Textauszug:
::::::

# Bild Neben der Maus



## Sven1987h (9. Jul 2008)

Hallo

Ich suche schon seit tagen ein Java.

Dieses Script soll wenn man auf ein Bild zeigt ein  Neues Bild neben der Maus anzeigen.

Ich weiss leider nicht wie man so etwas nennt des wegen ist das wie die such nach der Nadel im Heuhaufen.
Kann mir einer sagen wie man so etwas nennt und wo man es Finden kann???

MFG Sven1987h


----------



## Wildcard (9. Jul 2008)

Soso... du suchst also ein Java...  :autsch: 
Auch wenn ich den Beitrag nicht verstehe, gehe ich davon aus, das es sich nicht um Java, sondern Javascript handelt und verschiebe ihn entsprechend.

::::::

Aufgezeichnete Daten
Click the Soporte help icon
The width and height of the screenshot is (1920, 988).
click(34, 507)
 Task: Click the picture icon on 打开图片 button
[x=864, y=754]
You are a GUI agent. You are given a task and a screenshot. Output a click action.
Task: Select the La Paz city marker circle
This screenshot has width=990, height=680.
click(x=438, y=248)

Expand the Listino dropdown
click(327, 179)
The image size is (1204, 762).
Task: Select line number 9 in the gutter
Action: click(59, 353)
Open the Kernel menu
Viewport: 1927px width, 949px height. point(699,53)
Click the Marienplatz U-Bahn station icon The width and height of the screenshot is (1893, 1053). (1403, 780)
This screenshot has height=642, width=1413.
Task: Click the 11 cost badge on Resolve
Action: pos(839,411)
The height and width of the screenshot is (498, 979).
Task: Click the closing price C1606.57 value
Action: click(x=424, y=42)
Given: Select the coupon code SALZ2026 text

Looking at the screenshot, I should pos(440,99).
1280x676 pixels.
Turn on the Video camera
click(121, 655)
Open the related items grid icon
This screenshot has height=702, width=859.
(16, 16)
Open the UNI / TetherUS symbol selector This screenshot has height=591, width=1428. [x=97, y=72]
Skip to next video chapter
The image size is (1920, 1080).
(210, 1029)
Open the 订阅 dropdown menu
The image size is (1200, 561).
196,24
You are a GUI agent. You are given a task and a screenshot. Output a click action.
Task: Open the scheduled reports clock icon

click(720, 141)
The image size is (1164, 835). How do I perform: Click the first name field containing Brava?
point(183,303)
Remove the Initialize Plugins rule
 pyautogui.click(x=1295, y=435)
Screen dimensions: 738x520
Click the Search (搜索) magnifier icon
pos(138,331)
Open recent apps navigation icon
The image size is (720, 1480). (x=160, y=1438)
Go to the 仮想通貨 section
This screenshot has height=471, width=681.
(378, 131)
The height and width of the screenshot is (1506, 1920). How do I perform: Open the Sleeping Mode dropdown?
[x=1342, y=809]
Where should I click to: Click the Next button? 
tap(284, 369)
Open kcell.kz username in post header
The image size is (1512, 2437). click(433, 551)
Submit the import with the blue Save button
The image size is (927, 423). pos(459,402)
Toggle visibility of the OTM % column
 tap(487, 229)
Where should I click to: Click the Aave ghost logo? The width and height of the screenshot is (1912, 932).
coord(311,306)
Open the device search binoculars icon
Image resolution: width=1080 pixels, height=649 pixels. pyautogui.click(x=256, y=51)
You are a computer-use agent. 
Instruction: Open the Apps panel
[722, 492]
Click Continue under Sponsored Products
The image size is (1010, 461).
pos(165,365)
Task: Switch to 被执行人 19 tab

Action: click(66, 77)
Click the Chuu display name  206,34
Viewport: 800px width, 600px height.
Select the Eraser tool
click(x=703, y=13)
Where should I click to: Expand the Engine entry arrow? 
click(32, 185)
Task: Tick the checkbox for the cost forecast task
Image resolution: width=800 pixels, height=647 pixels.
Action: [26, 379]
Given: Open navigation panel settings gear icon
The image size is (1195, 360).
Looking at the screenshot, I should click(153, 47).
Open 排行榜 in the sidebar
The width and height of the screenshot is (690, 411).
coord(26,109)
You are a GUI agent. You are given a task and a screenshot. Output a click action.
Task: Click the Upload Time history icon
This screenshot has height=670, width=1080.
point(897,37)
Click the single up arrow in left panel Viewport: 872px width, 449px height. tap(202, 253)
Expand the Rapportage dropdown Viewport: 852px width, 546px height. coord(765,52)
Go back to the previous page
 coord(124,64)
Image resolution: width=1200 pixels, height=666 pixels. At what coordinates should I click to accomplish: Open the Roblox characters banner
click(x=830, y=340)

::::::

Zu lösende Aufgaben:
**A.** Beantworte zum Forumsthread über ein Bild neben der Maus folgende Fragen:
(i) Was soll das gesuchte Script anzeigen, wenn man auf ein Bild zeigt?
(ii) Womit vergleicht Sven1987h seine Suche?
(iii) Worum handelt es sich nach Annahme von Wildcard statt um Java?
**B.** Liefere die Fortsetzung des Forumsthreads über ein Bild neben der Maus, beginnend nach dem letzten gezeigten Satz.

Lösungen der Aufgaben:
**A.**
(i) Ein neues Bild neben der Maus.
(ii) Mit der Suche nach der Nadel im Heuhaufen.
(iii) Um Javascript.

**B.**
Falls ich damit falsch liege, korrigiere mich bitte.


----------



## Sven1987h (9. Jul 2008)

So und hier mal ein Beispiel dazu:
http://thottbot.com/i25897

Wenn du da auf manche Bilder zeigst dann erscheint neben der Maus noch ein Bild wie machen die das?


----------



## AlArenal (9. Jul 2008)

Entweder von Hand mittels JavaScript, oder mittels passender Plugins für die diversen JS-Libs, z.B. jQuery Tooltip.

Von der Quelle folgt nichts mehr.